■ Task requirements ■
Find all the lines in the entries below that hold the word "upload" and copy them.

■ Dataset records ■
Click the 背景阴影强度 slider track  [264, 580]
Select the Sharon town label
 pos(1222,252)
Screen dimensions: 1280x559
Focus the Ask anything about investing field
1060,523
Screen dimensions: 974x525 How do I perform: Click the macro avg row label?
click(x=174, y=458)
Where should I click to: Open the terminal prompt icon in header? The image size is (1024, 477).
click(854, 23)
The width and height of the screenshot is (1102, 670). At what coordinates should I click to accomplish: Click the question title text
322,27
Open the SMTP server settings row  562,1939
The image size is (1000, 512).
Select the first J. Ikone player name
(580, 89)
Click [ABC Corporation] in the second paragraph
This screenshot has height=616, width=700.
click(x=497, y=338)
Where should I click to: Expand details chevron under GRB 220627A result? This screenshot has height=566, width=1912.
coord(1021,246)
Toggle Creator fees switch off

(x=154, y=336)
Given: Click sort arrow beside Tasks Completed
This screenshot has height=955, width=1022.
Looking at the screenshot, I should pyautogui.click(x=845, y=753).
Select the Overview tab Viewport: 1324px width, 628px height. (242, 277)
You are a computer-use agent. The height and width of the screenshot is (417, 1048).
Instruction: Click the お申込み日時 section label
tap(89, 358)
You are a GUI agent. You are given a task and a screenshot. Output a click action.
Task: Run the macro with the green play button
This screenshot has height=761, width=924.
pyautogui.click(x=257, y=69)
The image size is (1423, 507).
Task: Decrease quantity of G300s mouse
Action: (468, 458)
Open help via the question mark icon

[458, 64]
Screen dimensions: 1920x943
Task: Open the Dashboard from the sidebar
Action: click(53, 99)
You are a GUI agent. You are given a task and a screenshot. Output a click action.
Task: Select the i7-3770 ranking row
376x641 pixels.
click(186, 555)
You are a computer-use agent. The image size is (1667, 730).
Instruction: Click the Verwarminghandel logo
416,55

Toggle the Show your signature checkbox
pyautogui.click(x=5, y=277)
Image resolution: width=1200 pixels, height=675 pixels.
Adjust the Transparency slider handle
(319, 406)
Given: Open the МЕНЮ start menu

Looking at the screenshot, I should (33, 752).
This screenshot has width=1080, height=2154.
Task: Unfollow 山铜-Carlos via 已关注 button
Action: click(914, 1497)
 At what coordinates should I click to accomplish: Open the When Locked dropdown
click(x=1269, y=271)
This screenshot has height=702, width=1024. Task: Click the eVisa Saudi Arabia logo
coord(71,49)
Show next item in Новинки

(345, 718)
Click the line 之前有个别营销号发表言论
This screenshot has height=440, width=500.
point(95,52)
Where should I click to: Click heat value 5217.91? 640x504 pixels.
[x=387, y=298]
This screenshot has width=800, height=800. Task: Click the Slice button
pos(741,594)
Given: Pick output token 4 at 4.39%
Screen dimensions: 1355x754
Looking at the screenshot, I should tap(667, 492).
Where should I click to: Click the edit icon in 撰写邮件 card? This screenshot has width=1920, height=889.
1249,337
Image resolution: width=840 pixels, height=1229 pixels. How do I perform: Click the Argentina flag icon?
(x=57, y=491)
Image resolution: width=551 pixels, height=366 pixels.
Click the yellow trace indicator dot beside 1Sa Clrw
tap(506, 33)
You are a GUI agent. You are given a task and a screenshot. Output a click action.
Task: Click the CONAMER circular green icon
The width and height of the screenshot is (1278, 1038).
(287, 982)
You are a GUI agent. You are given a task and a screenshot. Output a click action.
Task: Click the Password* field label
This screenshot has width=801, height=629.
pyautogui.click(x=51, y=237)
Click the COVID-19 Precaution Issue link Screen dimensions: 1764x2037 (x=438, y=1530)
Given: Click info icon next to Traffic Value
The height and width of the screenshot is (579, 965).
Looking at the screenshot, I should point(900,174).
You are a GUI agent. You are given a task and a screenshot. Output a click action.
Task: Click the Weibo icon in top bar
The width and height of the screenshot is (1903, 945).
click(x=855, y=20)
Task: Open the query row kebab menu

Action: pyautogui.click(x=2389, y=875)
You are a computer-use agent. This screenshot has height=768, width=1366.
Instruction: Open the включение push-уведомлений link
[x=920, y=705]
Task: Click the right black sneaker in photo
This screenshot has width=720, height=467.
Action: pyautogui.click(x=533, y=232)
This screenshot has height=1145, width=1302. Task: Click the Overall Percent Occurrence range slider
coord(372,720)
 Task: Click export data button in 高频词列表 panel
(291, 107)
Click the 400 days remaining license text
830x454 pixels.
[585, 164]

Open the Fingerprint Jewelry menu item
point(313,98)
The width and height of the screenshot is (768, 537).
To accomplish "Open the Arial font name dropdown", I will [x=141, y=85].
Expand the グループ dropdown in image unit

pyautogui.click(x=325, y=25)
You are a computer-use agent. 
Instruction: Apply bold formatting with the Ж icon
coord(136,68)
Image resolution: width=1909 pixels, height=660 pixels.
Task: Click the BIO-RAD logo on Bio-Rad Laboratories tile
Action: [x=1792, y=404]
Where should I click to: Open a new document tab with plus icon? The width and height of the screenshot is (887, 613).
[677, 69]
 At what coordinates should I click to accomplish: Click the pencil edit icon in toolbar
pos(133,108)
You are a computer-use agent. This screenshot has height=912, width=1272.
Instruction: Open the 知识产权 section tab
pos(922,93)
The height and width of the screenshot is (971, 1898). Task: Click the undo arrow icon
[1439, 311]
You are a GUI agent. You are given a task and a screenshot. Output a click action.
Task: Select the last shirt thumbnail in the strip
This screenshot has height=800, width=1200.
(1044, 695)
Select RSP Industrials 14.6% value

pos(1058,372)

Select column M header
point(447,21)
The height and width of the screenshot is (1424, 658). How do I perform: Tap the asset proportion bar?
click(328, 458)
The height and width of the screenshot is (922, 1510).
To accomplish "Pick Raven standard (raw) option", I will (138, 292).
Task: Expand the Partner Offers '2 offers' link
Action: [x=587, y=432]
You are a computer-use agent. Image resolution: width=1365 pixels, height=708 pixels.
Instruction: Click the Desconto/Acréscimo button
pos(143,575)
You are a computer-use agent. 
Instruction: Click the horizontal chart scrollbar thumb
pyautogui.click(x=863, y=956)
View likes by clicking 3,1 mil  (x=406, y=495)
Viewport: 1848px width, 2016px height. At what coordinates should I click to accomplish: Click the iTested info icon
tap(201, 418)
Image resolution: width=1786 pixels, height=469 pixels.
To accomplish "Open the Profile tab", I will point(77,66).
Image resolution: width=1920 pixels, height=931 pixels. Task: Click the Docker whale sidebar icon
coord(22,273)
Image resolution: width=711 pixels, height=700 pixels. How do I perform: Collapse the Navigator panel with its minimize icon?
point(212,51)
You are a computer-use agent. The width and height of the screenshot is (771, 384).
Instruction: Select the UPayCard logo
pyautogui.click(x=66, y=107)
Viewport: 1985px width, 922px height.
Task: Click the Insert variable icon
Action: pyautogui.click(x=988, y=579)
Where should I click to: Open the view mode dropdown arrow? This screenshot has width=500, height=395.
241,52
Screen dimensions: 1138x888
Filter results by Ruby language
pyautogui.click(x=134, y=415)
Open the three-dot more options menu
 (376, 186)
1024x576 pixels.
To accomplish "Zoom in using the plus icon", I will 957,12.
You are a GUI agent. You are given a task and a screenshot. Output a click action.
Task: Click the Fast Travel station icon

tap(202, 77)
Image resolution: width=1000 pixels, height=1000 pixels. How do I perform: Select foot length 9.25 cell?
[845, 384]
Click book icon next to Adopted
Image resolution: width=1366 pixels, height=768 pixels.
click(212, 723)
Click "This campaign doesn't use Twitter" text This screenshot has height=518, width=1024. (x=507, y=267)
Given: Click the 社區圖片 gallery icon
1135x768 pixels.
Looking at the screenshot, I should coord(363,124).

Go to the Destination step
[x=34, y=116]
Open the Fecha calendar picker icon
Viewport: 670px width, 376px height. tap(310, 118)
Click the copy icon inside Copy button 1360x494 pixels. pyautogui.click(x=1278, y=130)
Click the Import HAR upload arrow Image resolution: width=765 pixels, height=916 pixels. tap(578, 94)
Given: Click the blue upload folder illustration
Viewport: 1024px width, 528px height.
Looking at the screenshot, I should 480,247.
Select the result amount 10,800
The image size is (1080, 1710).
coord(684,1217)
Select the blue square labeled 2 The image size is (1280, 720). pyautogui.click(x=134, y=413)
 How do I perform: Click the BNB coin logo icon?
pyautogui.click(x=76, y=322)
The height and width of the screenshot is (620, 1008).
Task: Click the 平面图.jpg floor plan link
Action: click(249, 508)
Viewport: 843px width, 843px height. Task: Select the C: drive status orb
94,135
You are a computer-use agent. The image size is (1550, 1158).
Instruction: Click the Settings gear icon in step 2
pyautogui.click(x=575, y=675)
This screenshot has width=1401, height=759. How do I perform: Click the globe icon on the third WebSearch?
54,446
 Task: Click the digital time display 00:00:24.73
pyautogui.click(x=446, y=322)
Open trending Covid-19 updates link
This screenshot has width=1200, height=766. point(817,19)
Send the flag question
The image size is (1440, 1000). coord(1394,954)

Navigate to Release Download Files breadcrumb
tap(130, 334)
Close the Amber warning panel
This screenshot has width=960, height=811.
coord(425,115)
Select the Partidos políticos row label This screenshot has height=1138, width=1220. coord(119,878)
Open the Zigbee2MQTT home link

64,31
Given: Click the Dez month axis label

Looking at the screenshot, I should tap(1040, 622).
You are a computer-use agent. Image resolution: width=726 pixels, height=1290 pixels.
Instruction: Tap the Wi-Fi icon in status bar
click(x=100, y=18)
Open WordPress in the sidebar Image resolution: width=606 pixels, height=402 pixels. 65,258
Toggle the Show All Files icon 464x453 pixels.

■ Answer section ■
Click the Import HAR upload arrow Image resolution: width=765 pixels, height=916 pixels. tap(578, 94)
Given: Click the blue upload folder illustration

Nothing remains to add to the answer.